For a hypothetical Evil Project(tm), I would like to do a LLVM backend
for a virtual machine that does not use 8-bit bytes. Does LLVM support
this sort of thing?

The details are: each addressing unit in the virtual machine can store a
single value of any type, except for data pointers, which are stored as
pairs (handle and offset). As such, sizeof(char) == sizeof(int) ==
sizeof(long long) == sizeof(float) == sizeof(double) ==
sizeof(void(*)()) == 1, and sizeof(void*) == 2.
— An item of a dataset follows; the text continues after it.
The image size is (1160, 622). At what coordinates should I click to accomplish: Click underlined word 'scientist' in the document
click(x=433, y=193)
I did achieve success with another compiler framework a while back ---
but I did have to fix some bugs in it first. This isn't something people
tend to want to do much!

On a related note, I remember seeing compile-time flags to clang to tell
it the sizes of the various primitive types, but I can't find them any
more. Do they still exist or will I need to do a custom clang build to
change them?

Not without some modification.

I've developed an LLVM back end for a DSP with 24-bit word-addressable
memory, basically by defining the alignment of i8 to be the word size
of the machine. So it _is_ possible.

There are a bunch of places in clang/llvm that assume that the
alignment of i8 is 8, and these all need to be generalized to respect
the specified alignment. Then in your instruction lowering code you
need to convert all the offsets in memory accesses from 8-bit units to
word-sized ones so that addressing is correct.
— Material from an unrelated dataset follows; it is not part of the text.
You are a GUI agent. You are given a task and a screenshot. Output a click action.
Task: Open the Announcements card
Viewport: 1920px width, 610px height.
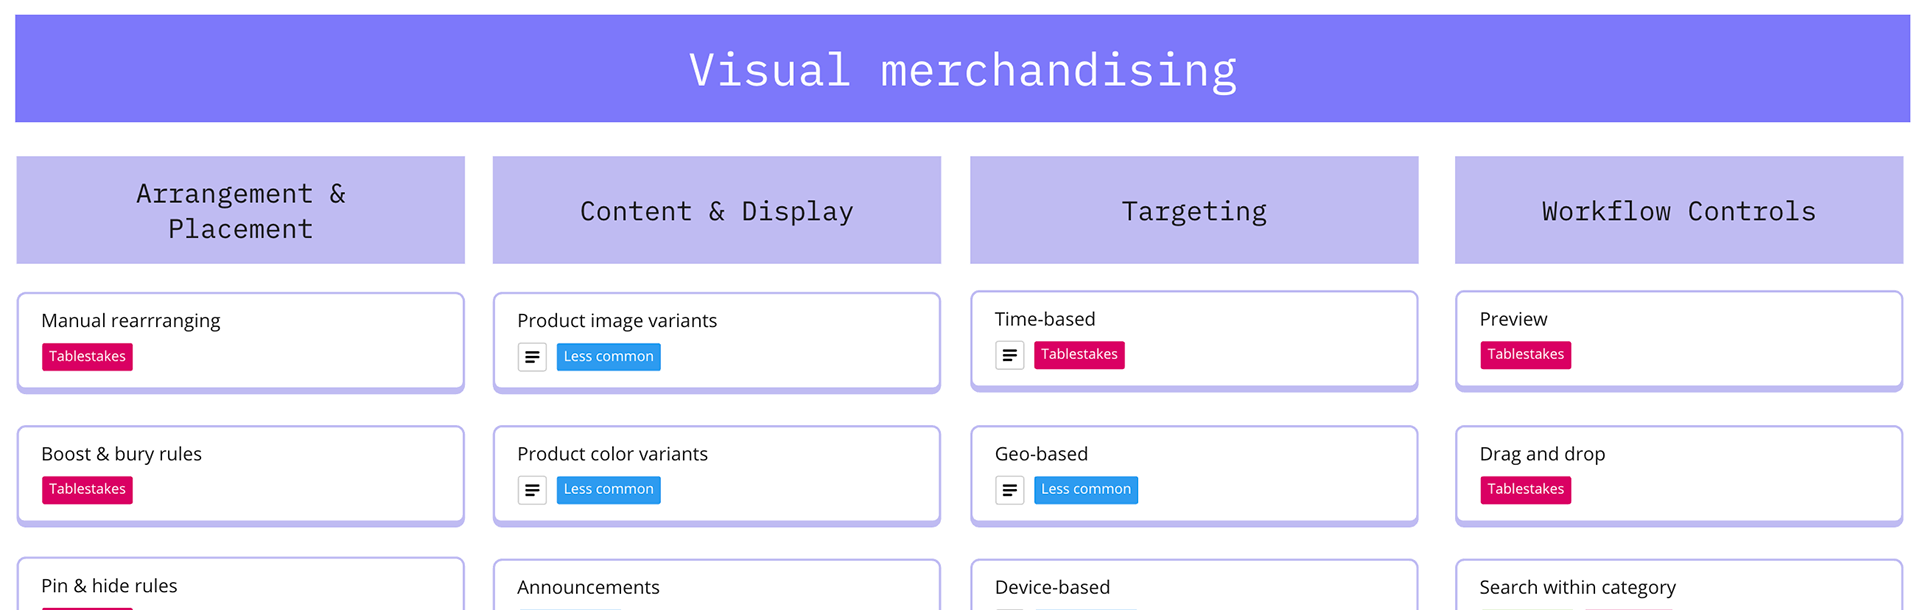pos(717,585)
Of course, this approach only works if you are willing to specify
chars as i8 in clang.

FWIW, I'm working towards properly generalizing the size of char in
clang in my spare time, but that work is not nearly complete. I plan
to someday extend that work into llvm.

I can send you a patch of the changes that I made to clang/llvm
release 2.8, if you'd like. Be warned that it also contains support
for non-power-of-2 machine types.

-Ken

[...]

I've developed an LLVM back end for a DSP with 24-bit word-addressable
memory, basically by defining the alignment of i8 to be the word size
of the machine. So it _is_ possible.

I think I might have an easier job of it, as I don't want to use any of
the standard C sizes at all --- my char will be ~64 bits wide (in fact,
my hypothetical VM stores all values as doubles) and will occupy one
complete storage cell, so I don't need to do anything as weird as
storing values of one size in a storage cell of another size.

From what you've said it sounds like all I need to do is to do the right
thing when lowering getelementptr, and it will all Just Work.
Unfortunately I know from experience that clang doesn't always use
getelementptr when doing point arithmetic --- how can I stop it trying
to advance a pointer by one (64-bit) char by adding eight to it?
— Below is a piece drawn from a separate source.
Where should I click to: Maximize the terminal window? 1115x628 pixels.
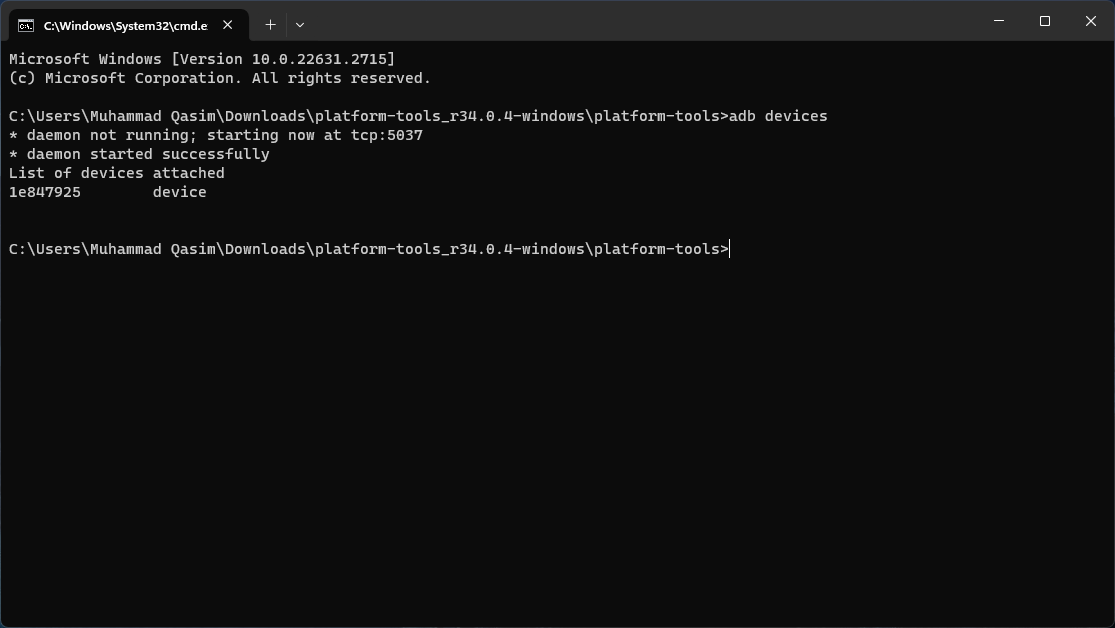point(1045,21)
(Also, how do I change the size of the built-in types in clang? I could
swear I once saw some command-line options to do this, but can't find
them now. And I can't find any documentation for clang's -cc1 mode...)

From what you've said it sounds like all I need to do is to do the right
thing when lowering getelementptr, and it will all Just Work.
Unfortunately I know from experience that clang doesn't always use
getelementptr when doing point arithmetic --- how can I stop it trying
to advance a pointer by one (64-bit) char by adding eight to it?

I added a StorageUnitSize property to the llvm TargetData class, which
I used to adjust pointer arithmetic in the parts of clang (and llvm,
for that matter) where there were problems.

It helps to have a C validation suite such as Plum Hall to uncover
these addressing issues.

(Also, how do I change the size of the built-in types in clang? I could
swear I once saw some command-line options to do this, but can't find
them now. And I can't find any documentation for clang's -cc1 mode...)

The only way that I am aware of is to implement a TargetInfo class for
your target.

-Ken

[p.s. My apologies for sending this to you twice, David. I forgot to
cc the mailing lists on my earlier reply]

I hope you've found it by now. If not:

clang -cc1 -help